The committee, led by the former President of Botswana, Dr Festus Mogae, said the award was for her commitment to ending violence against girls and women including child marriage and female genital mutilation.
Married at the age of 14 and widowed at 21 with no inheritance, Musu, who had also gone through female genital mutilation as a child, is also engaged in addressing the injustices women face daily across Africa.
“I say to the girls: come out and be the change that you can be because your children may be victims,” Sawo said while explaining her motivation.
Sawo, who is an Internationally Human Right Law lecturer at the University of The Gambia, started advocating for girls’ rights at age nine, including against child marriage, which she fell hostage to five years later.
National Coordinator for Think Young Women, she is a recipient of the 2017 Vera Chirwa Award from the Centre for Human Rights, University of Pretoria.
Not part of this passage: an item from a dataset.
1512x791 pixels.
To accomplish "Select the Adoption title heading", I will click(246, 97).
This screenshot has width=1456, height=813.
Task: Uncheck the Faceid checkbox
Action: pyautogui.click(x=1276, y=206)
South Africa and recognized as one of the 100 most influential young persons in West Africa by the Confederation of West African Youths in 2018.
She also received the ‘Inspiring Gambian Award 2018’ by the People’s Choice Award for Excellence in The Gambia.
Sawo’s selection by the Daily Trust was that in this period of COVID-19, women have been particularly impacted negatively, especially during the lockdown when a lot of husbands lost their jobs, resulting in domestic violence in the homes.
“So, with Musu’s championing the rights of women in Africa, which is largely a traditional society, she is deemed to be promoting a great cause, and therefore found worthy of selection for the award.
“Musu Bakoto deserves the award for her continuous work to end violence against girls and women, including child marriage and female genital mutilation”.
The African of the Year Award project was instituted in 2008 by Daily Trust to recognize and reward Africans who have made extra-ordinary contributions to human development in any part of the continent, and in any sphere of human endeavour.
Congolese medical doctor, Denis Mukwege, was the first winner in 2008 and 11 years after the recognition, he won the Noble Peace Prize for his work of treating abused and raped women in his war-torn country.
The award comes with a cash prize of 10,000 U.S. dollars.
The presentation of the this year’s award will be done sometime in March in Banjul, The Gambia.